=== Texto de origen ===
Más de 40 exposiciones, entre individuales y grupales, en países sudamericanos y europeos por igual. Partícipe en las bienales de Cuenca, en el 87 y 89, Perú en el 88, Brasil en el 94 y de Venecia en el 95, esta última considerada la más exclusiva del mundo. Más de 2 000 cuadros a su nombre, entre vendidos, regalados y extraviados.
Stornaiolo, por un momento, fue uno de los pintores más reconocidos, no sólo entre artistas ecuatorianos, sino latinoamericanos, como lo afirma Eduardo Villacís, artista visual de la Universidad San Francisco de Quito y viejo conocido de Luigi.
=== Conjunto de filas ===
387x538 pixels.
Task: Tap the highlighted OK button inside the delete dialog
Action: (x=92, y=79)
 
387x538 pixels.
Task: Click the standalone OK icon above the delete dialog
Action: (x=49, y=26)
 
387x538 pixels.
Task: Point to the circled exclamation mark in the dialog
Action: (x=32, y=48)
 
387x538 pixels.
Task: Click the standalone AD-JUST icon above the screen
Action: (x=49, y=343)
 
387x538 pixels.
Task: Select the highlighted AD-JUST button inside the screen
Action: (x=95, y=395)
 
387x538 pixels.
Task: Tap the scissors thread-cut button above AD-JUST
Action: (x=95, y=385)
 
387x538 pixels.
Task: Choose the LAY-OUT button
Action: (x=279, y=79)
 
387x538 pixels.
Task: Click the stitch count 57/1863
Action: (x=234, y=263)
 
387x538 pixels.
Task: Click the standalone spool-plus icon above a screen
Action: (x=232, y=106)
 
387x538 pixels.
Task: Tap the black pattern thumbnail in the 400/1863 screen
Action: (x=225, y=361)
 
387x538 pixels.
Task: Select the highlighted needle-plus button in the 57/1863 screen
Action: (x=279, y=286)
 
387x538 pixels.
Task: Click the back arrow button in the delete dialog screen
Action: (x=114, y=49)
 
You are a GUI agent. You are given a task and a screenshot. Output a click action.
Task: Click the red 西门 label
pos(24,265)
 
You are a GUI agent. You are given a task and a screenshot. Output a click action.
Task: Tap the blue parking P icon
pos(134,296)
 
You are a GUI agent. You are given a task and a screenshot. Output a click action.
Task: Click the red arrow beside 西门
===
=== Conjunto de filas ===
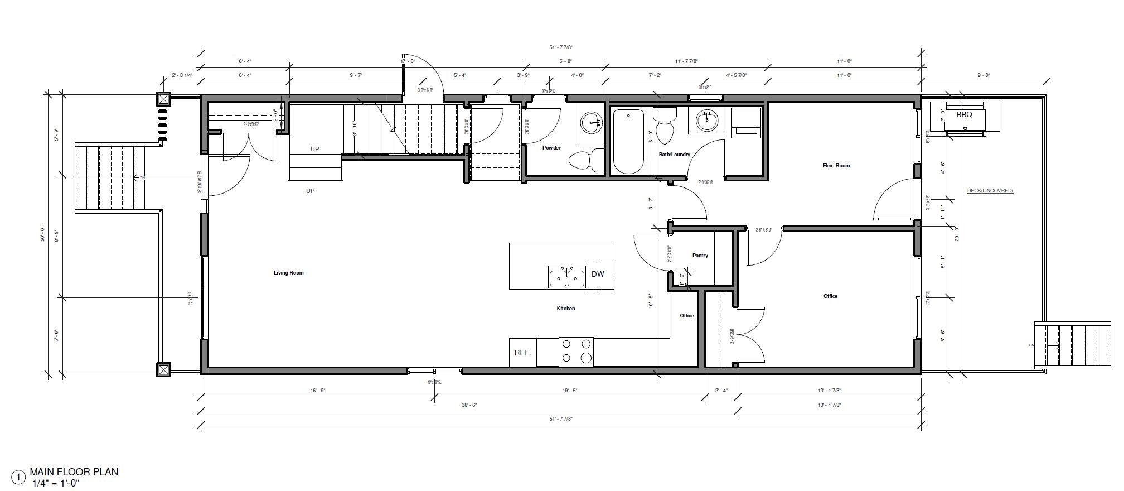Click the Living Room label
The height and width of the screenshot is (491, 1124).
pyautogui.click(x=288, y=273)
===
Según el texto de origen, ¿cuántos cuadros hay a nombre de Stornaiolo? Las filas no hacen falta para esta tarea.

-- Cuadro de respuesta --
Más de 2 000 cuadros, entre vendidos, regalados y extraviados.